Reproduce the records from the beginning up to and including the line with "What do you see at coordinates (80, 334)", substituting "image" for every occurrence of "screenshot" and changing nothing else.
══ Data
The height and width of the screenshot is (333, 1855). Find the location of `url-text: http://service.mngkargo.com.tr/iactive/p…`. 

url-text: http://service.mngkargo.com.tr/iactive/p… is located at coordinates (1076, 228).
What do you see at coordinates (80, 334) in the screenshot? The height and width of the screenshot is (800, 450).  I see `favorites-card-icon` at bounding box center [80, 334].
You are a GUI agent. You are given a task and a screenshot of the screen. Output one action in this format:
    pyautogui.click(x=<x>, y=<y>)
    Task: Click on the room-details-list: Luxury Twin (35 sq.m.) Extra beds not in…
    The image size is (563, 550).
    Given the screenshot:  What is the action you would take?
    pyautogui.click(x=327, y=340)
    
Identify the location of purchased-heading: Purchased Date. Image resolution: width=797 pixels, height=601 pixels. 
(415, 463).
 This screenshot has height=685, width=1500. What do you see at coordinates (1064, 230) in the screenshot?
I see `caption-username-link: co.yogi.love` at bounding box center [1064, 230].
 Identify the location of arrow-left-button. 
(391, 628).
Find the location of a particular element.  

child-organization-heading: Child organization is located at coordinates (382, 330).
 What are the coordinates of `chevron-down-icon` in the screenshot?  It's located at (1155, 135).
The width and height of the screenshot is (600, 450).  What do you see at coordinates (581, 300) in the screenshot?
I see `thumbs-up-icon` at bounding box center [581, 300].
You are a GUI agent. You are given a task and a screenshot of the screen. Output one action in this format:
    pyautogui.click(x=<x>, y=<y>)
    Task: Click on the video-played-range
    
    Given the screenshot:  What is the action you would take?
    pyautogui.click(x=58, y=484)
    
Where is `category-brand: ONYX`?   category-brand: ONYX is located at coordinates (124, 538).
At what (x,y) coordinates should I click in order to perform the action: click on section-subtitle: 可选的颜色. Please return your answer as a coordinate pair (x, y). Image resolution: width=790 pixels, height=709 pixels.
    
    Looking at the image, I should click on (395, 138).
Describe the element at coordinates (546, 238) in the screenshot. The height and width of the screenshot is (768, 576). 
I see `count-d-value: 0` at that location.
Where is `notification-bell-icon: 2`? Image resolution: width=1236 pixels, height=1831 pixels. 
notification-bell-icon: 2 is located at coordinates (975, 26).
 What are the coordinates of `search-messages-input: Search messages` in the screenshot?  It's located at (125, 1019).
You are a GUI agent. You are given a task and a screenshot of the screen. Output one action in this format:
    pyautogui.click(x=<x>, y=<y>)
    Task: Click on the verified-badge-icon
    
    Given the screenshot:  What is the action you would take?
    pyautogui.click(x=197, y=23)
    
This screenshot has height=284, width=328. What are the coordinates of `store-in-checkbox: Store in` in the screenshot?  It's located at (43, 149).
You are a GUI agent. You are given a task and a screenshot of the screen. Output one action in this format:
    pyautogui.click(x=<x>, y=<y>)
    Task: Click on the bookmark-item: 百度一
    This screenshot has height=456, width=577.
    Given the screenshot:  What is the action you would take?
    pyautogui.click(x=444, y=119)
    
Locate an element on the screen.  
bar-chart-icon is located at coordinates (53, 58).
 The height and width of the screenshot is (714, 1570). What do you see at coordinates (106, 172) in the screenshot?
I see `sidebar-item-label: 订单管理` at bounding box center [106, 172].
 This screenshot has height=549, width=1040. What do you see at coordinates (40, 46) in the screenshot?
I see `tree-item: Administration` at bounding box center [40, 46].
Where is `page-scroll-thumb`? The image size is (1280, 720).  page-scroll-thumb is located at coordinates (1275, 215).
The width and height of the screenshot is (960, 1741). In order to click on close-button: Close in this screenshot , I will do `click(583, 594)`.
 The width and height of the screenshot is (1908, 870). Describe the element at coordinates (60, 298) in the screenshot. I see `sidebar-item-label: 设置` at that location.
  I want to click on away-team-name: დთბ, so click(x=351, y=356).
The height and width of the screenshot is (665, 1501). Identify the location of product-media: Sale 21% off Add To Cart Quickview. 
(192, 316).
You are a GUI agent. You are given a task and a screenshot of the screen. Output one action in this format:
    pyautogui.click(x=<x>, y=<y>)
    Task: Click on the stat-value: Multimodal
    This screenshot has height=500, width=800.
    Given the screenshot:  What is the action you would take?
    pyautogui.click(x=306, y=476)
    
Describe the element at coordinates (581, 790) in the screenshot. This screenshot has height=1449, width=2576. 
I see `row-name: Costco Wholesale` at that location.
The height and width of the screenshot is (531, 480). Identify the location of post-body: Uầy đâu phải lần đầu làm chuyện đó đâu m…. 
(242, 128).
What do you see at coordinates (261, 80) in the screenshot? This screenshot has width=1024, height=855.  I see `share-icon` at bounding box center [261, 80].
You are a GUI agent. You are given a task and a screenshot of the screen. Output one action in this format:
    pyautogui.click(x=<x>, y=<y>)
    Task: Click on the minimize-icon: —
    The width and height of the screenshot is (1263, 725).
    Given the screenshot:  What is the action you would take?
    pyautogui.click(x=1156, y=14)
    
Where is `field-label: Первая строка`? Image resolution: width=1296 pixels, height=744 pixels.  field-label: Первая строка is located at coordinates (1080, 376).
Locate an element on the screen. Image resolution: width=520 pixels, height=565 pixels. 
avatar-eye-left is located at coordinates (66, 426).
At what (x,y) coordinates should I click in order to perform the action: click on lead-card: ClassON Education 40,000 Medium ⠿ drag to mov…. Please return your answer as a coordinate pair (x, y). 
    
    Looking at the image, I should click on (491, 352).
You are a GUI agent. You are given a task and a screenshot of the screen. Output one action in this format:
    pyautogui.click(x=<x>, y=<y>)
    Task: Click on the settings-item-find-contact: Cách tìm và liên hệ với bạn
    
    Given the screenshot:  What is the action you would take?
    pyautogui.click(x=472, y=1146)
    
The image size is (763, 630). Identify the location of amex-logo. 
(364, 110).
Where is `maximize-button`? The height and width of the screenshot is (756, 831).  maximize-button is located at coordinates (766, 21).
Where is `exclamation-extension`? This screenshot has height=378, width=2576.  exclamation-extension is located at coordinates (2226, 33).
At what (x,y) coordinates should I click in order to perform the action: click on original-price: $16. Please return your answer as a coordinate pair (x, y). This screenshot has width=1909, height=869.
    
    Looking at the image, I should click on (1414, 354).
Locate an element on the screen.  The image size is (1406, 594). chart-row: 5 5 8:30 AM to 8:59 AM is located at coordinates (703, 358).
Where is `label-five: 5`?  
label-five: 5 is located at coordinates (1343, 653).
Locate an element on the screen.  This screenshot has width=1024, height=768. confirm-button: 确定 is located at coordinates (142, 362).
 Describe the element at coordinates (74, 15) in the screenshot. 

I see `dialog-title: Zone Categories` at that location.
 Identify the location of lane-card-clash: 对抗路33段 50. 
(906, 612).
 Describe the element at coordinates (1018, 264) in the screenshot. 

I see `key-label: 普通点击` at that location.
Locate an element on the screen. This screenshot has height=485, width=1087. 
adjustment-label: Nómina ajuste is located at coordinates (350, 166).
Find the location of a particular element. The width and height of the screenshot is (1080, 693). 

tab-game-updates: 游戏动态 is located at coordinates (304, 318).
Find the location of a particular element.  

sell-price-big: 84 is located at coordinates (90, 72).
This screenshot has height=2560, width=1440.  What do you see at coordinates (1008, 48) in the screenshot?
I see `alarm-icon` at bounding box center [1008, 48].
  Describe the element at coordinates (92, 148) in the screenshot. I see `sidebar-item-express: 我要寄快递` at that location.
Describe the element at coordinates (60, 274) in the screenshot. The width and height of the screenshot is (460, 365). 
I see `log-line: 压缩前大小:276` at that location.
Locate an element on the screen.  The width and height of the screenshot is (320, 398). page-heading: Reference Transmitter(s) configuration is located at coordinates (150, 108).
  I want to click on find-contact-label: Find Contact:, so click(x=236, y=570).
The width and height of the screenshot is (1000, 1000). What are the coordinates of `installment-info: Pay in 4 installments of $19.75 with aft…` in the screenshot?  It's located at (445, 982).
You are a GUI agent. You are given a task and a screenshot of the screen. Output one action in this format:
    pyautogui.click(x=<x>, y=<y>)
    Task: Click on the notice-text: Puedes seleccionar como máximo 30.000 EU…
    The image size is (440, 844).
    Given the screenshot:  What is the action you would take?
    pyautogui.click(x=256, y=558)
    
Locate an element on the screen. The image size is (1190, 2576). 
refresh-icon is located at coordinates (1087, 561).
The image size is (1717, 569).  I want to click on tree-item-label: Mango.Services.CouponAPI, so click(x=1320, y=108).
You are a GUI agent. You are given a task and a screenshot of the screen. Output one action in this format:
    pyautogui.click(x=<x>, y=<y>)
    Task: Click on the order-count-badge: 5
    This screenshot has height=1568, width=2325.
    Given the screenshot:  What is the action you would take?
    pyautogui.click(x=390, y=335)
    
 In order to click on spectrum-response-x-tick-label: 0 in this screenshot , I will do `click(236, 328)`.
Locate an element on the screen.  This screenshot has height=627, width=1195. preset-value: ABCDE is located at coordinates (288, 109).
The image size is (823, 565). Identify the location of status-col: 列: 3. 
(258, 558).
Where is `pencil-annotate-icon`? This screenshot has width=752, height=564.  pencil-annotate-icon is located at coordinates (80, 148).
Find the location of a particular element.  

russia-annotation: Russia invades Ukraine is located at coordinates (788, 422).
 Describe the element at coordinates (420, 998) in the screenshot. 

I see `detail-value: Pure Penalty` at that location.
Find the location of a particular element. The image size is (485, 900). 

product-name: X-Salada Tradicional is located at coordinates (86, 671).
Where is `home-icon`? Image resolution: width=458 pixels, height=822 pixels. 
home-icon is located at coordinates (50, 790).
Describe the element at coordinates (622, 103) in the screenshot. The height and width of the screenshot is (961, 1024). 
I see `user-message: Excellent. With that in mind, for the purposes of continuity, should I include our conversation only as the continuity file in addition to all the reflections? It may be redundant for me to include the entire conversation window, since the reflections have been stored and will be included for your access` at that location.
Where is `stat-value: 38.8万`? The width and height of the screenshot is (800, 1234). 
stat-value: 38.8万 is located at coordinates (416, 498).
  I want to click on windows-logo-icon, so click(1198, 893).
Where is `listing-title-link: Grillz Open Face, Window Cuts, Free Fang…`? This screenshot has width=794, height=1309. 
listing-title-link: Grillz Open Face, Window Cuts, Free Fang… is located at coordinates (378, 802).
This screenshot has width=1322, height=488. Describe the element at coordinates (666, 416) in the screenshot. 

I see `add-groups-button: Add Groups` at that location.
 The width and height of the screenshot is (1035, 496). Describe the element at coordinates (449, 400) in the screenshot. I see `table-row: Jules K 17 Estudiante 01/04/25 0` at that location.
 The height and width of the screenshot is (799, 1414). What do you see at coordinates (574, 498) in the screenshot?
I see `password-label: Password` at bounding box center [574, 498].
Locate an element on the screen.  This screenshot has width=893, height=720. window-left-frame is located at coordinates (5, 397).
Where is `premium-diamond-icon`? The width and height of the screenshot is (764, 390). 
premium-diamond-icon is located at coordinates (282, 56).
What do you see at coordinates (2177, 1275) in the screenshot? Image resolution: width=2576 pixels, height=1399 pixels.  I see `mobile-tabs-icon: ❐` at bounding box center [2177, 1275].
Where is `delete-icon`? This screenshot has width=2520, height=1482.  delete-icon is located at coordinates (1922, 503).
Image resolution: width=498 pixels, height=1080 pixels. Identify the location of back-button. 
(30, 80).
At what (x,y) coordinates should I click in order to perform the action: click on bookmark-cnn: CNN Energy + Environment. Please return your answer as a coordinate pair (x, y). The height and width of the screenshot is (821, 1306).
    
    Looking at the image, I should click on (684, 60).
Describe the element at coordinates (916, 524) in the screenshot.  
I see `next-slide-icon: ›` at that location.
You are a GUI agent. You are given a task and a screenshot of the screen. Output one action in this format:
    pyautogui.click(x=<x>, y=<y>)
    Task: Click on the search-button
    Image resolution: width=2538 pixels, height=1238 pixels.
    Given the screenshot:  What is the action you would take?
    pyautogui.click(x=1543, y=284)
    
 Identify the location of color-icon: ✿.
════
- **The answer**
The height and width of the image is (333, 1855). Find the location of `url-text: http://service.mngkargo.com.tr/iactive/p…`. 

url-text: http://service.mngkargo.com.tr/iactive/p… is located at coordinates (1076, 228).
What do you see at coordinates (80, 334) in the image? The height and width of the image is (800, 450).  I see `favorites-card-icon` at bounding box center [80, 334].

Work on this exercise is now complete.